PAGE:
Holding up? Hmm . . . not too good. :( It seems like I go from thinking I'm feeling okay to feeling rotten. I'm a little mad at myself for missing someone that treated me so horribly. Can't help it, I guess, and can only hope it goes away. Just hard to believe I meant so little to someone that meant so much. I think the hardest part isn't so much that I miss him as much as it is that I didn't mean anything to him. ???

 

As far as being able to see into Mr. California's future with your ex, I've seen people do it and have heard about it time and time again. There's a saying, "You lose a person the way you got them." That seems to hold true for some of the relationships I've heard about.

 

Thursday nights I go out with a girlfriend of mine to a club. (I'm not really that into clubs anymore, but do it to get out of the house). I hope he isn't there tonight. If he is, he'll only try to upset me by flirting with everything with a pulse. Guess that's another thing that bothers me. I think I'm naturally very attractive, very little make-up, not plain-looking, just not painted like a clown, and other guys always notice me, but he prefers the girls with the caked-on make-up that will go home with him after an introduction. Don't men realize that the more hair and make-up that is done, the less attractive someone is underneath? If I were a guy, I'd want to know what someone really looked like. I don't know. I think I'm a great catch. Not at all common. I was so easily tossed aside. I just don't understand it. :confused:

 

How've you been holding up? Been smiling daily? Hope so.

DATA LINES:
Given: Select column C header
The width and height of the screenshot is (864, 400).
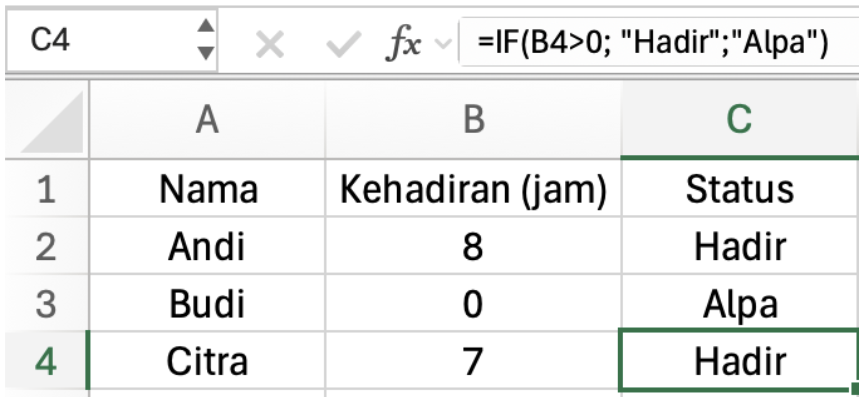Looking at the screenshot, I should pos(739,120).
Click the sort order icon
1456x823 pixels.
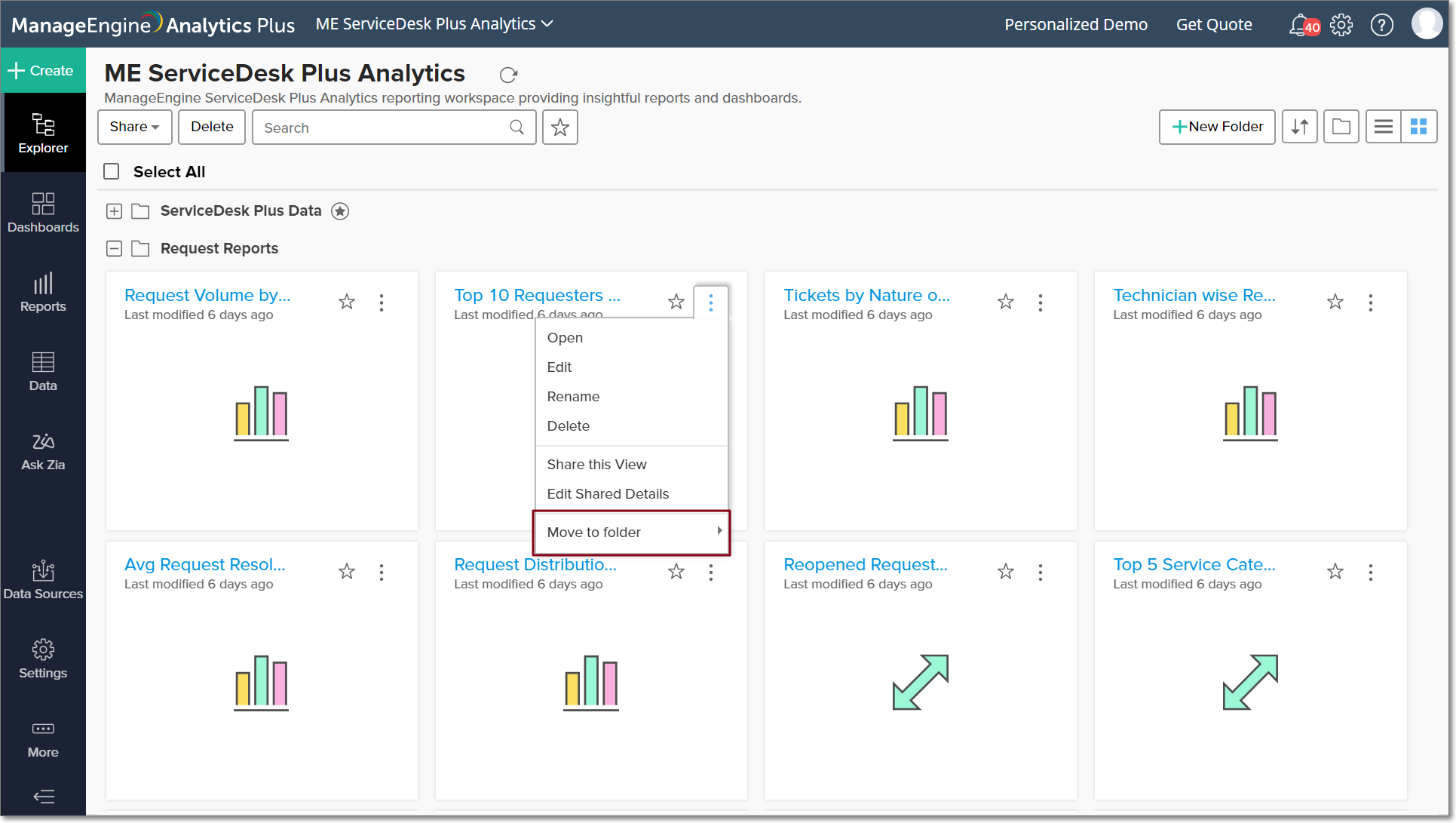coord(1299,127)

PROBLEMS:
**A.** Decide whether each statement agrees with the post. For each, answer yes or no and quote the deciding words.
(i) The writer goes to a club with a girlfriend on Thursday nights.
(ii) The writer says the hardest part is missing him.
(iii) The writer describes wearing a lot of make-up.
**B.** What saying does the post quote?
**C.** List every sentence in the post that ends with a single question mark.

PER-TASK ANSWERS:
**A.**
(i) Yes: "Thursday nights I go out with a girlfriend of mine to a club."
(ii) No: "I think the hardest part isn't so much that I miss him as much as it is that I didn't mean anything to him."
(iii) No: "very little make-up"

**B.** "You lose a person the way you got them."

**C.**
- Holding up?
- Don't men realize that the more hair and make-up that is done, the less attractive someone is underneath?
- How've you been holding up?
- Been smiling daily?